Stored records
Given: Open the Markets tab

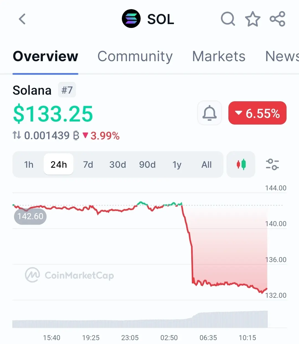Looking at the screenshot, I should [x=219, y=56].
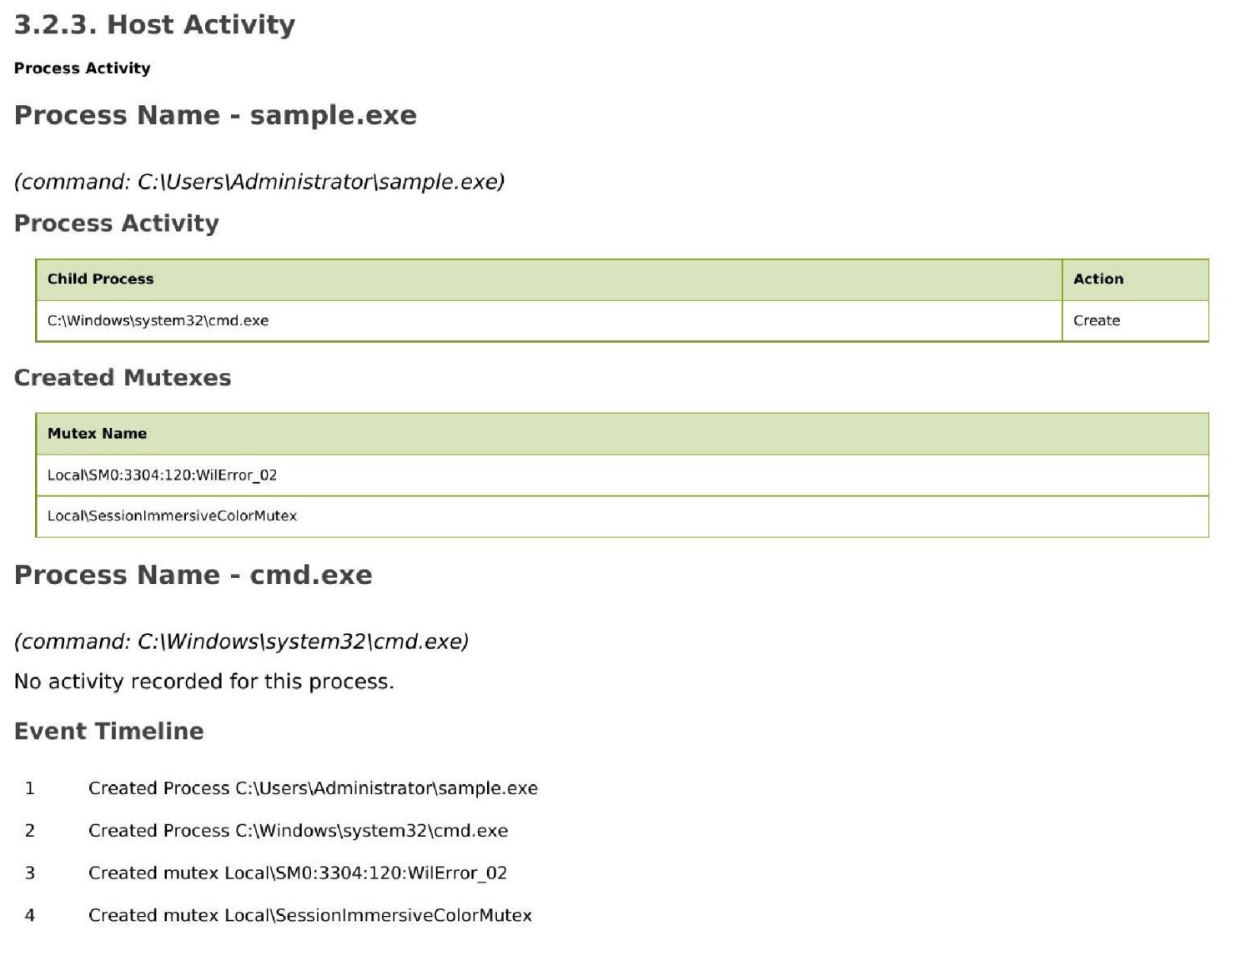
Task: Select timeline event 1, Created Process sample.exe
Action: click(313, 788)
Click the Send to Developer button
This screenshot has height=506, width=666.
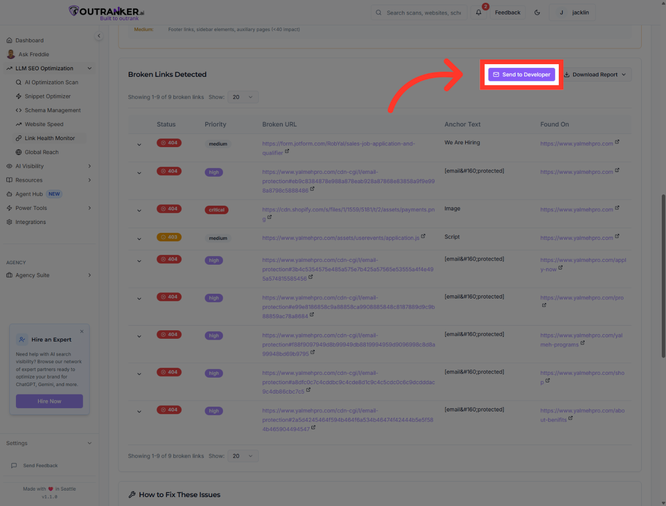pos(521,74)
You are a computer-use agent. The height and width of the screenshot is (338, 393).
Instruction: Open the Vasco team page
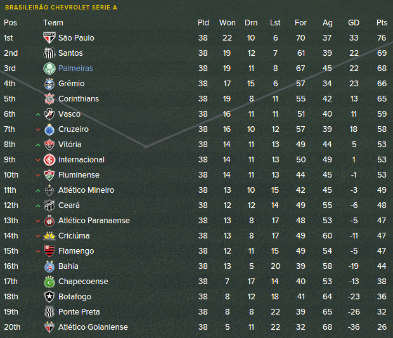pyautogui.click(x=69, y=114)

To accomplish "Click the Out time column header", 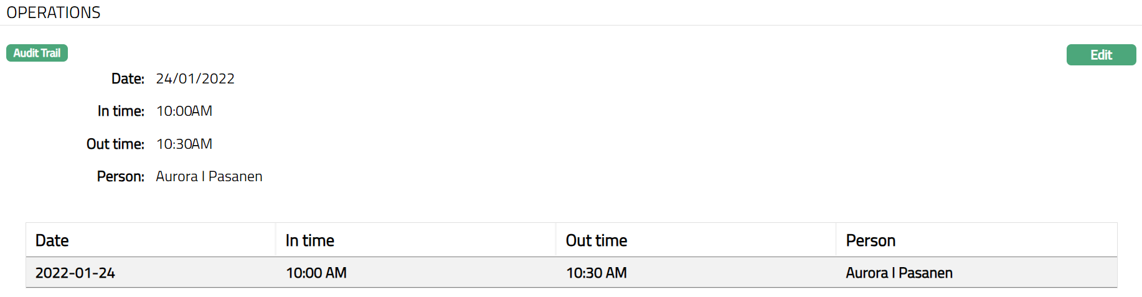I will (596, 240).
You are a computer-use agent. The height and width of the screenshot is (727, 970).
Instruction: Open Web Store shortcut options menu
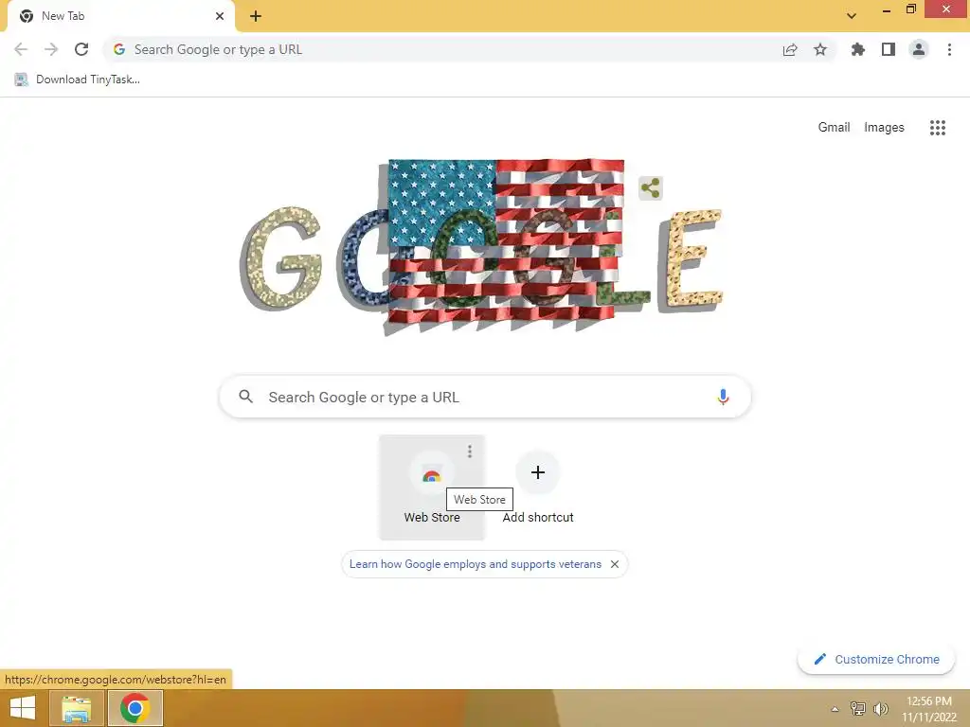coord(470,452)
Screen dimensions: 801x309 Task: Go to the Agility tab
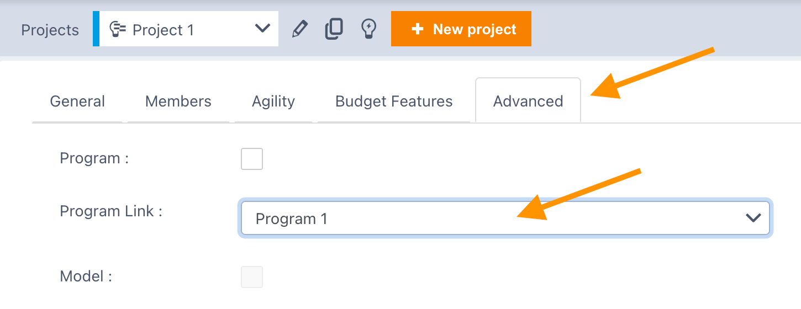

Instructions to follow
Return the lines starting at the first line of the records and ending at the line that contains "pos(521,74)", with both ends included. Reproduce them as they appear, but leave out the pictures.

Solution to this exercise
Given: Open the Markets tab

Looking at the screenshot, I should [x=219, y=56].
Task: Select timeline event 1, Created Process sample.exe
Action: click(313, 788)
Click the Send to Developer button
This screenshot has height=506, width=666.
pos(521,74)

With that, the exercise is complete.